Warning: we do not enable maintainer-mode nor automatically update
generated files, which may lead to failures if the patch modifies the
master files.
...

Clearly the test-cases for which regressions and progressions are claimed have nothing to do with the submitted patches, which touch two unrelated .c files in the test suite.

I managed to reproduce the FAILs in gdb.ada/verylong.exp, and filed PR31574.
Comment 1 Tom de Vries 2024-03-29 08:08:43 UTC
Is there something that can be done about these false positives?
Comment 2 Maxim Kuvyrkov 2024-03-29 08:13:25 UTC
Hi Tom,

Yes, we have noticed the problem this morning.  Working on it.
Comment 3 Tom de Vries 2024-03-29 08:14:11 UTC
(In reply to Maxim Kuvyrkov from comment #2)
> Hi Tom,
> 
> Yes, we have noticed the problem this morning.  Working on it.

Thanks :)
Comment 4 Maxim Kuvyrkov 2024-03-29 08:29:49 UTC
This was caused by a transition side-effect.
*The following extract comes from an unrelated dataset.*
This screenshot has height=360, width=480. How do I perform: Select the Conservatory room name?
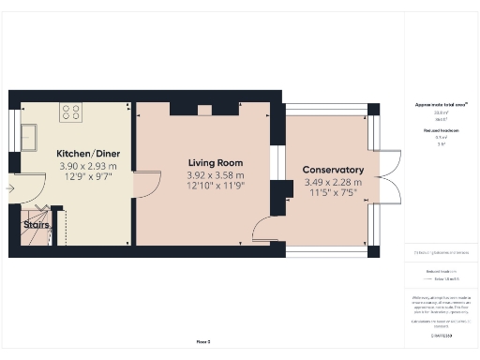[333, 170]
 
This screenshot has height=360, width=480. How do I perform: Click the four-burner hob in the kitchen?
[71, 112]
We have recently fixed install of system gnat compiler, which enabled more GDB tests to run.  Unfortunately, the baseline run didn't have the fix, so baseline results didn't have the additional tests (and additional FAILs!):
UNSUPPORTED: gdb.ada/verylong.exp: require failed: gnatmake_version_at_least 11

The pre-commit builds picked up the fix, enabled additional testsuites, and reported additional FAILs as regressions.

We'll monitor our CI today, and investigate further if we see more failures.
Comment 5 Tom de Vries 2024-03-29 10:43:54 UTC
(In reply to Maxim Kuvyrkov from comment #4)
> This was caused by a transition side-effect.
> 
> We have recently fixed install of system gnat compiler, which enabled more
> GDB tests to run.  Unfortunately, the baseline run didn't have the fix, so
> baseline results didn't have the additional tests (and additional FAILs!):
> UNSUPPORTED: gdb.ada/verylong.exp: require failed: gnatmake_version_at_least
> 11
> 
> The pre-commit builds picked up the fix, enabled additional testsuites, and
> reported additional FAILs as regressions.
> 
> We'll monitor our CI today, and investigate further if we see more failures.

Sounds like a mechanism is required to ensure that only comparable results are compared.